COVID cases nearly double at Duke Hospital this week, hundreds of staff infected
At Duke University Hospital, the number of COVID-19 patients has jumped by 42% since Monday, a surge that is straining medical care and threatens to worsen with the New Year’s holiday.
Roughly 400 Duke employees have tested positive for the virus over the last week, though not all of them clinical staff. But with 150 of them testing COVID-positive on Wednesday alone — the highest number for the pandemic — the hospital is scrambling to care for the crush of new patients.
“People need to really move away from the idea that this is mild,” said Dr. Cameron Wolfe, a Duke professor of infectious disease. “It’s not mild for us. We have to cancel surgeries. You can only defer a bypass surgery a few days before people run into trouble.”
North Carolina shattered its record for daily COVID-19 cases Thursday, adding more than 18,500 new cases to its total. The previous record for one-day cases was previously set in January with 11,581 new cases, NC DHHS reported.
NC DHHS also reported Thursday that the number of people visiting the emergency room for “COVID-like illness” had set a record at 4,171.
Wolfe said he suspects nearly all the recent cases stem from the omicron variant, and that hospitalized patients are nearly all unvaccinated. Duke is only beginning to see the uptick from Christmas travel, he added, offering this message for those making New Year’s plans.

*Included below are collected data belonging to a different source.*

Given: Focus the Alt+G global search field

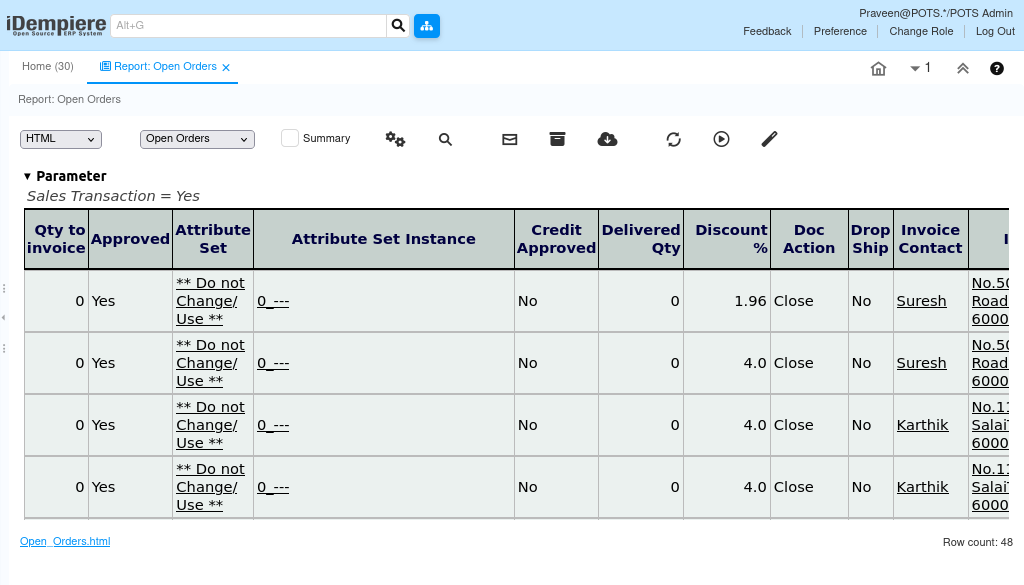Looking at the screenshot, I should (249, 26).
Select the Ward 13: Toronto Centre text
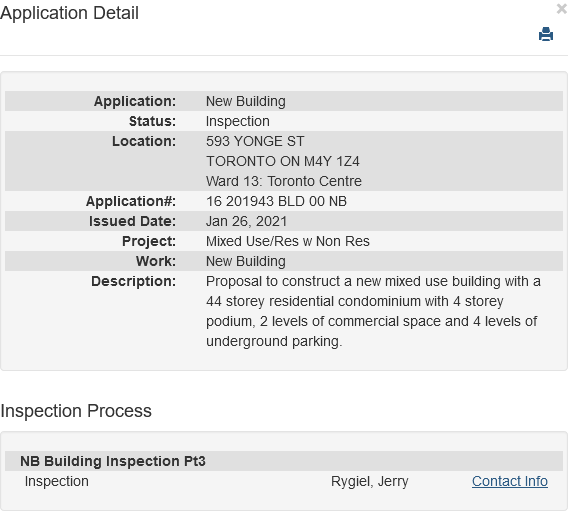568x513 pixels. coord(284,181)
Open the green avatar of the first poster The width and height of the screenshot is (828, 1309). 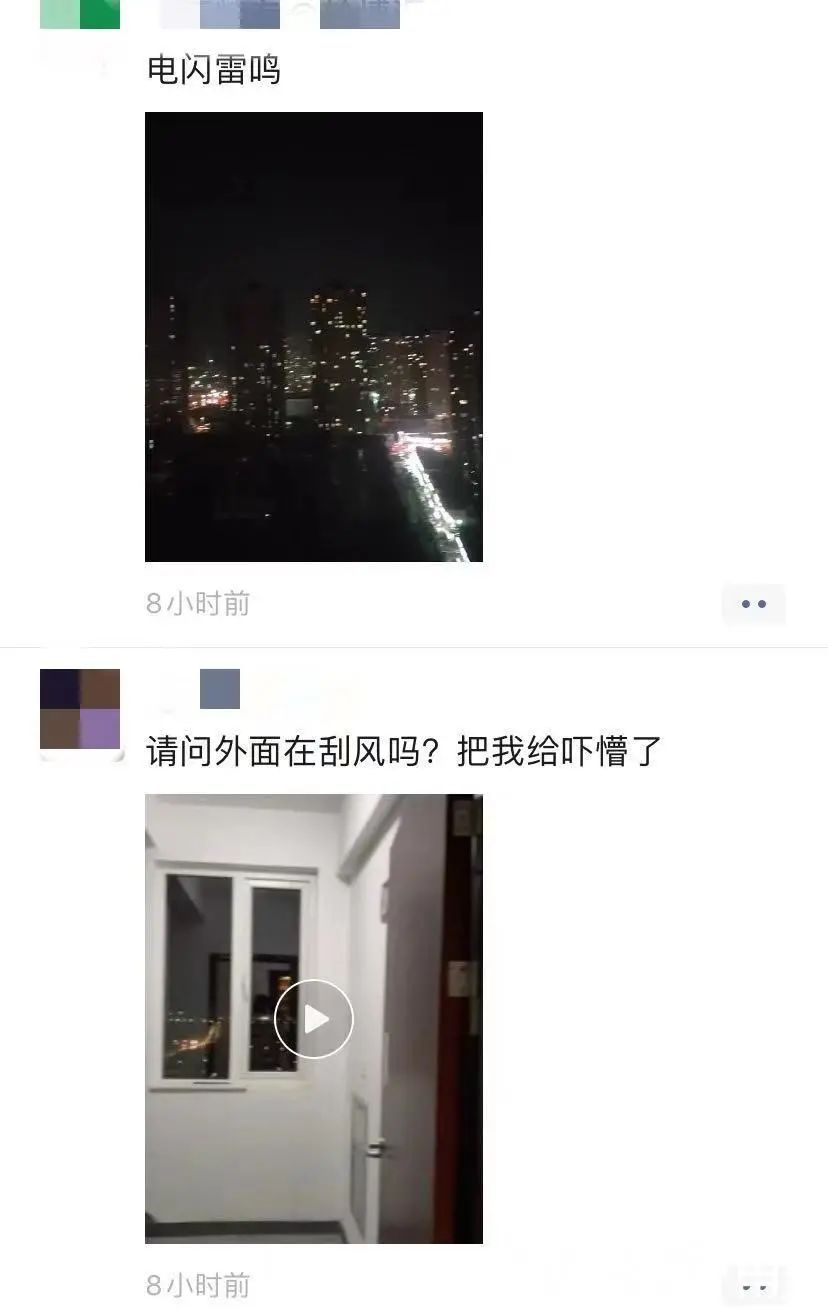click(x=80, y=14)
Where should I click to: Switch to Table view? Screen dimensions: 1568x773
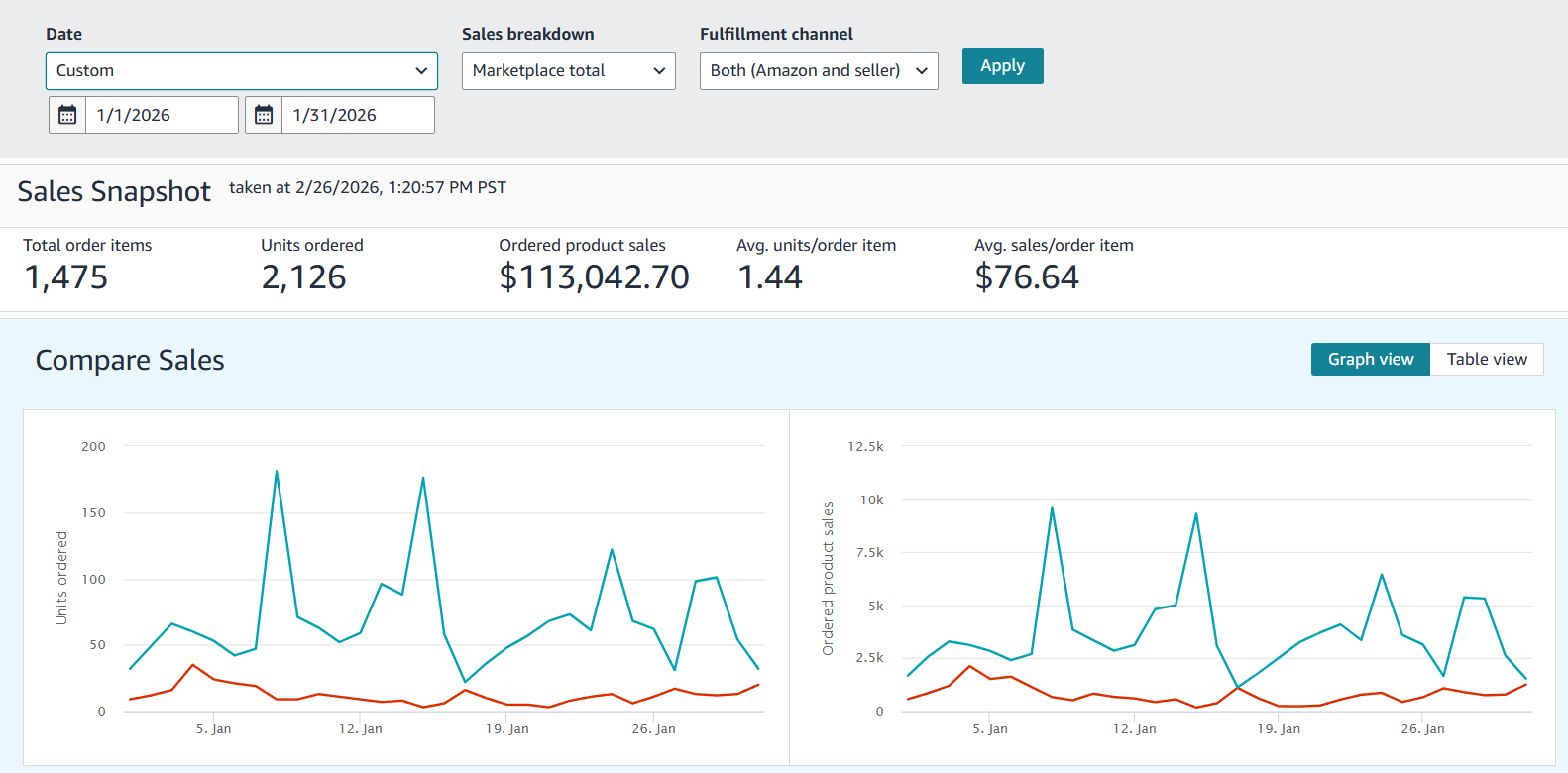click(x=1486, y=359)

“God, if I could implore someone to make sensible and community-minded decisions over New Year’s Eve, that would be an absolute plea. ... You need to be aware you are absolutely contributing to our crunch. You need to be aware that absent a booster your protection is diminished.”

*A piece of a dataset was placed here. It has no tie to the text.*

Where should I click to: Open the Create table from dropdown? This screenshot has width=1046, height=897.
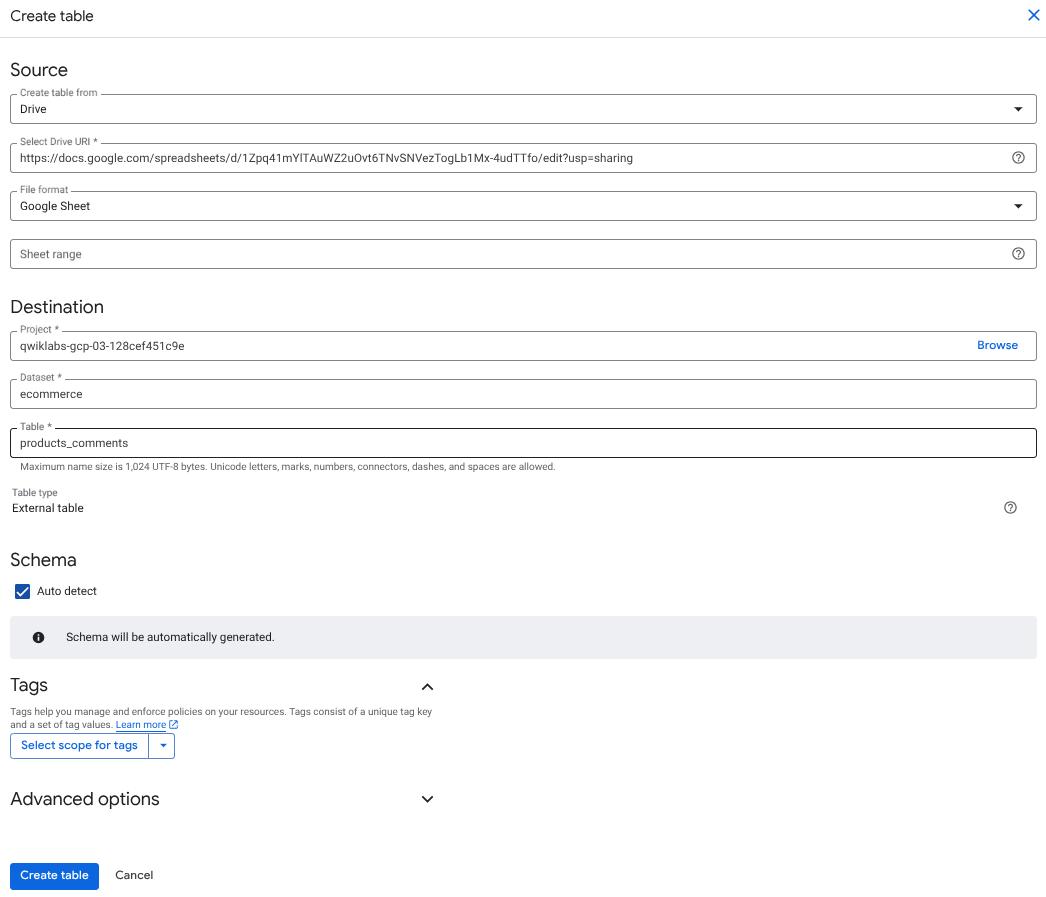(1018, 108)
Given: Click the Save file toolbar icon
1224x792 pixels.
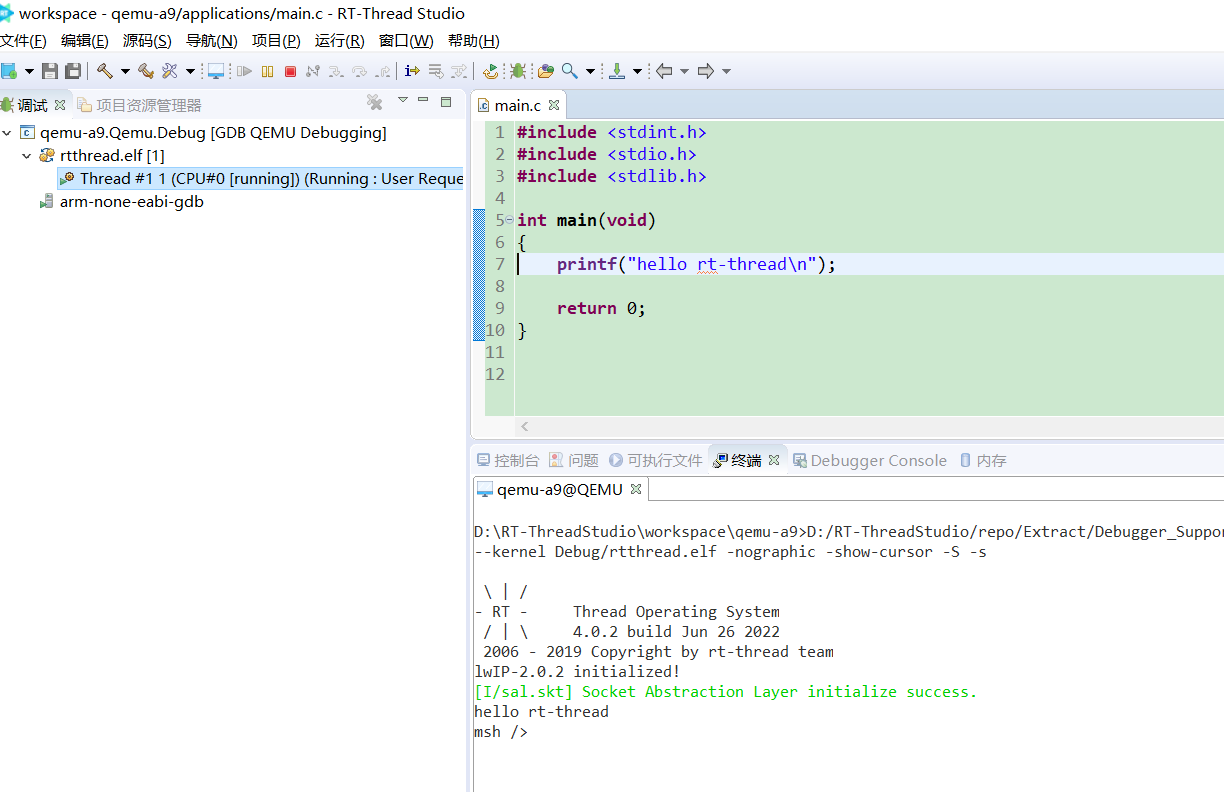Looking at the screenshot, I should (49, 71).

Hospitalizations up at UNC Health, WakeMed
Meanwhile, across UNC Health Systems, COVID-19 hospitalizations have risen from 255 to 345 since Monday — a 35% jump. Spokesman Alan Wolf noted UNC had declined to 77 patients on Nov. 20, just before Thanksgiving.
“We continue to encourage everyone to get vaccinated and boosted,” he said. “The vaccines are the most important tools we have to avoid hospitalization, serious illness and death.”
More than 530 UNC employees are out due to COVID, Wolf said.
“Despite ongoing staffing challenges during this pandemic, UNC Health continues to provide excellent care for all of our patients,” he added in an email. “As we’ve done previously, we will adjust our operations as needed, such as reducing non-emergency surgeries and shifting resources.”
WakeMed reported a slower, steady increase in patients totaling 101 Thursday. No COVID-19 patients are in intensive-care or on a ventilator, but 86% are unvaccinated, said Kristin Kelly, spokeswoman.
North Carolina confirmed its first omicron case early in December after a UNC-Charlotte student traveled out of state for Thanksgiving. The state’s positive test rate hit a record-high 21.9% Sunday.
At Duke, Wolfe said people who are fully vaccinated with a booster shot stand very little chance of getting seriously ill. But because the omicron variant is so contagious, the sheer number of people contracting it combines with comorbidity, or the simultaneous presence of another disease. This pushes more people into hospital beds.
The vaccines’ effectiveness against omicron has dropped significantly because the variant is so good at getting around the first two shots, Wolfe said, but protection doubles with a booster.
On top of this, he said, hospitals are running out of monoclonal antibody treatment. Duke has only 60 system-wide.
“I will not be able to offer it to the vast majority of people,” he said.